*** Records supplied ***
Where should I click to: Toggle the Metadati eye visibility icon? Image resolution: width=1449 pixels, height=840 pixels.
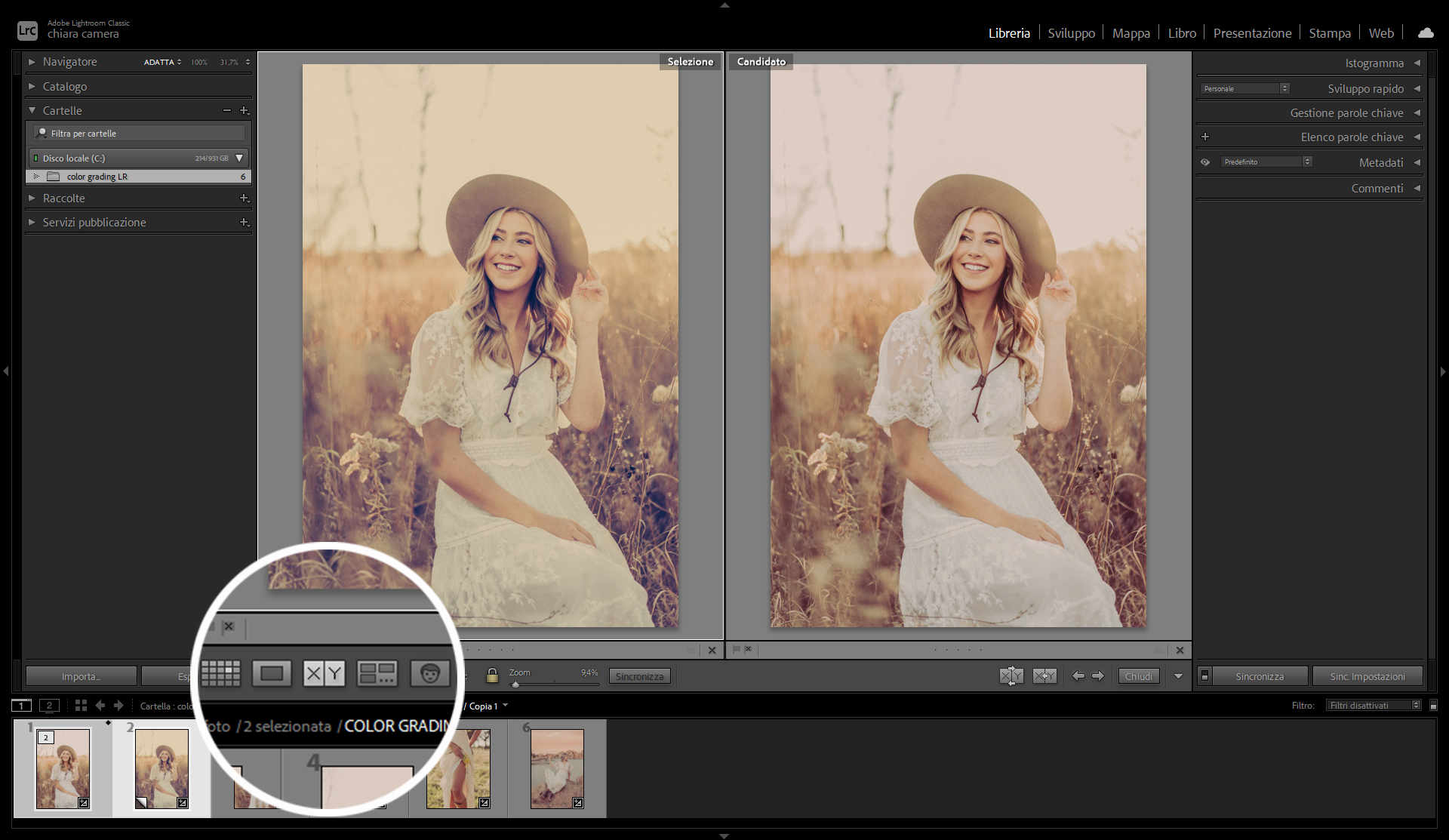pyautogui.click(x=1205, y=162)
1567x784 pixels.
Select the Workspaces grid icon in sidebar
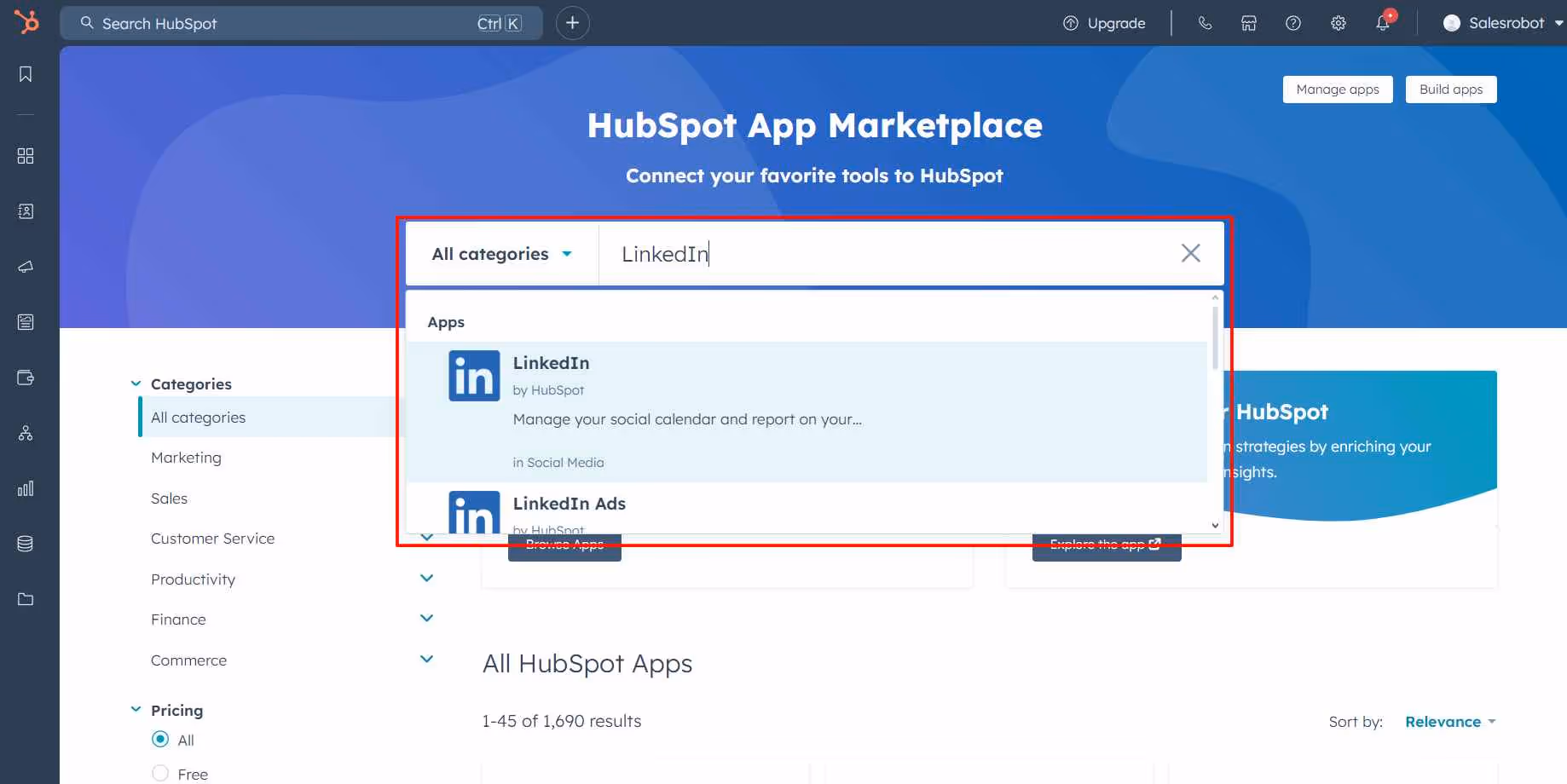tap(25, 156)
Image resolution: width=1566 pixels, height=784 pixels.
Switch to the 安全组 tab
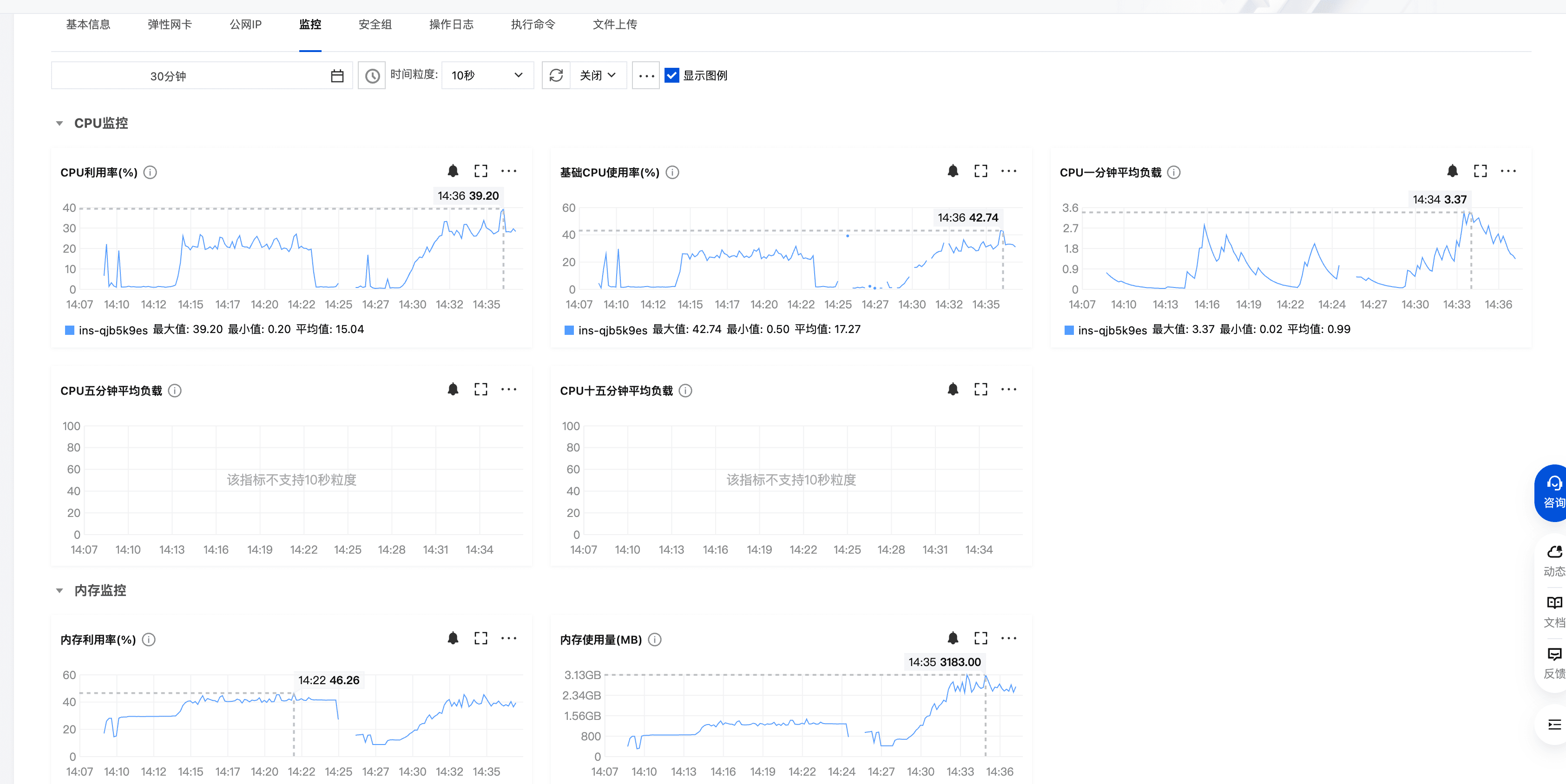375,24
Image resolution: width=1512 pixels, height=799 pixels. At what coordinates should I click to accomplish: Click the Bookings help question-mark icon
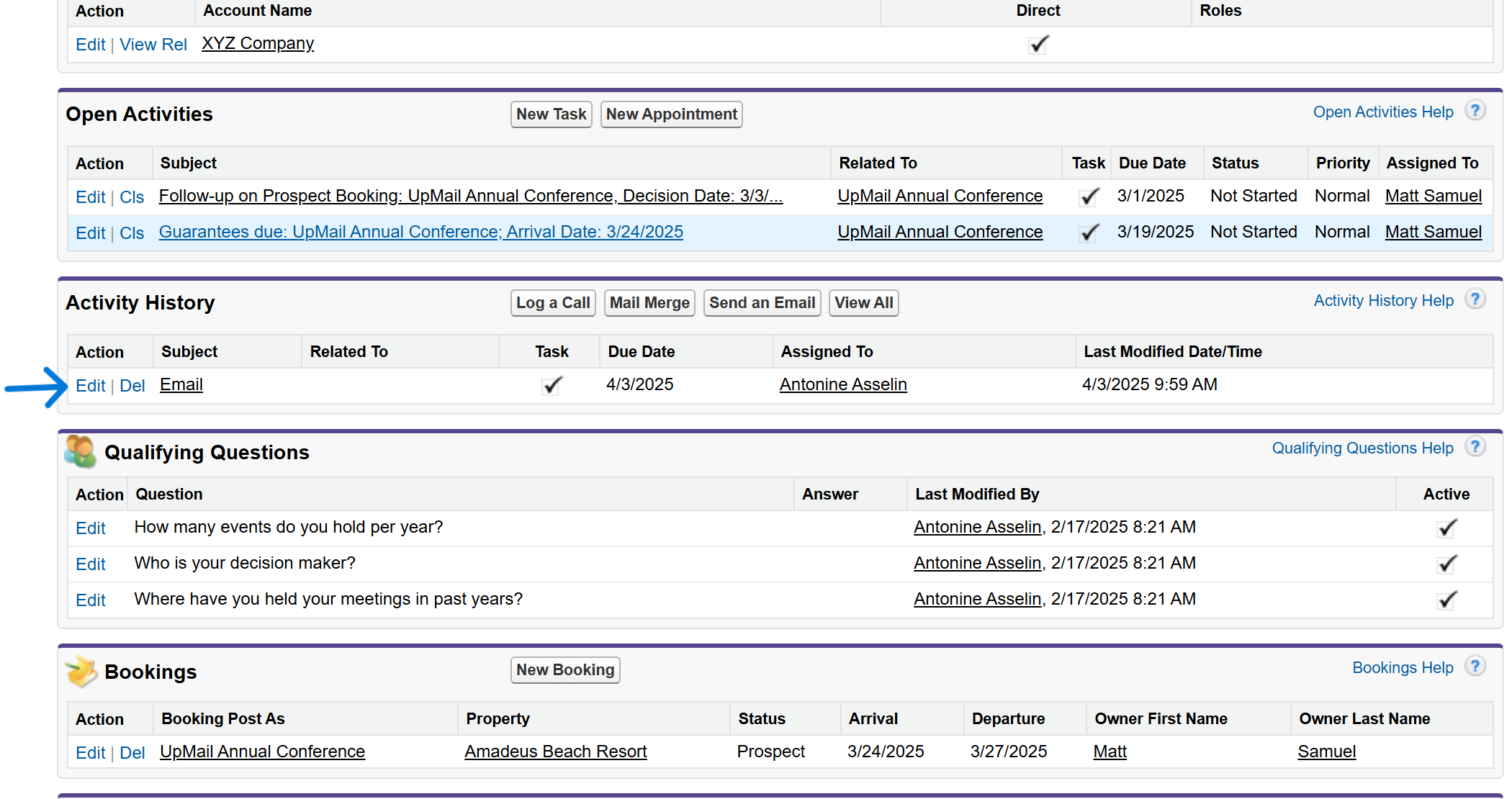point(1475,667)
*** End of Records supplied ***
Without the images, write out all of the records exactly.

__Response to this exercise__.
Where should I click to: Toggle the Metadati eye visibility icon? Image resolution: width=1449 pixels, height=840 pixels.
pyautogui.click(x=1205, y=162)
1567x784 pixels.
Select the Workspaces grid icon in sidebar
tap(25, 156)
Image resolution: width=1566 pixels, height=784 pixels.
Switch to the 安全组 tab
375,24
Image resolution: width=1512 pixels, height=799 pixels. At what coordinates should I click to accomplish: Click the Bookings help question-mark icon
point(1475,667)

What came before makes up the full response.